Yeah, that is why we need long term plans, not just trying to take out the people at the top. You have to work your way up. Unless we start a war (killing thousands, if not millions), we have to work politically, and having as many allies as we can get is going to be necessary.
Yeah, that is my point. That is why it is so easy to use it to spread false information. You don't have to speculate, we saw it first hand. There ARE people like that, and statistically speaking at least half the population is like that. Recent surveys show 53% get their news from Social Media.
A goal which, if we don't do this right, will fail and it will be the length of an elven lifetime if it ever succeeds. We still have no idea what will happen down the road, including any immediate threats to the elves. We need to plan for those ahead of time, preempt them so we already have a plan in place if they happen, including the potential 'If I can't have them' scenario once we inevitably back the slavers into a corner. You know what they say about cornered rats, right?
We don't have much choice but to factor it in even if only as a potentiality, the elves are in an unfavorable position and we need to plan for the possibilities that come with that. Here's the issue, we have no current evidence of what is going on right now, we only have evidence of what already happened. We don't know if there are breeding farms or not. I'm not acting as if it is fact because I am acting on a potential future, something nobody can predict 100% accurately. We need to be prepared for the worst and hope that we encounter the best.
As I said, a war may be the only option that gets us a full victory. Otherwise, we may take some losses before we can save them all. I'm not saying go complete US vs Japan on them, we know how that one ended and it wasn't pretty, but we need to be prepared to take drastic measures in case the political process proves too slow.
Unfortunately, yes, though it may be fortunate for us if we find enough people stupid enough to rely on social media.
yea no if you know how image compression works, it's just... a different image with the same extension. of course, the difference is with most games the images are originally pngs, so compressors *must* change the extension, and they can easily miss it sometimes, especially if the original game builds the full path out of parts
so this is just objectively wrong. images are images, the images being more or less compressed will have exactly zero effect on bugs - it's just whether the images are compressed or not. (and again, in this case they're already webps so they're already pretty compressed)

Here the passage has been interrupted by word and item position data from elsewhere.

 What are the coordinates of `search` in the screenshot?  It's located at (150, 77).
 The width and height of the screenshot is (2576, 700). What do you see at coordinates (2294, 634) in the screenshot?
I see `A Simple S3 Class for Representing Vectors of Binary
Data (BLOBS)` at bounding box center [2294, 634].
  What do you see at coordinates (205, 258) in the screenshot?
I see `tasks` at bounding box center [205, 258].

because it has already been fixed.
That's the issue, it's a different image, the code doesn't recognize it and throws up an error. This is a risk with compression. The same file type can only compress so far, then you have to switch to a smaller one, which comes with having to change the code itself, which is one character away from completely breaking the game. Code can be that volatile, I've done it before in my early days.
Except it is A LOT more complicated than 'images are images' when it comes to including them in code that directly calls the specific image in a program that can be VERY picky about file types right down to minor differences in the same extension. Even using an incompatible codec can cause bugs, but the goal of compression isn't making things compatible, it is to make them smaller.
No, not because it's been fixed, because it already had very little effect. At worst it made the game a tiny bit bigger than if no png files remained after conversion to webp. Unlike compressing the game further, which has its own share of issues.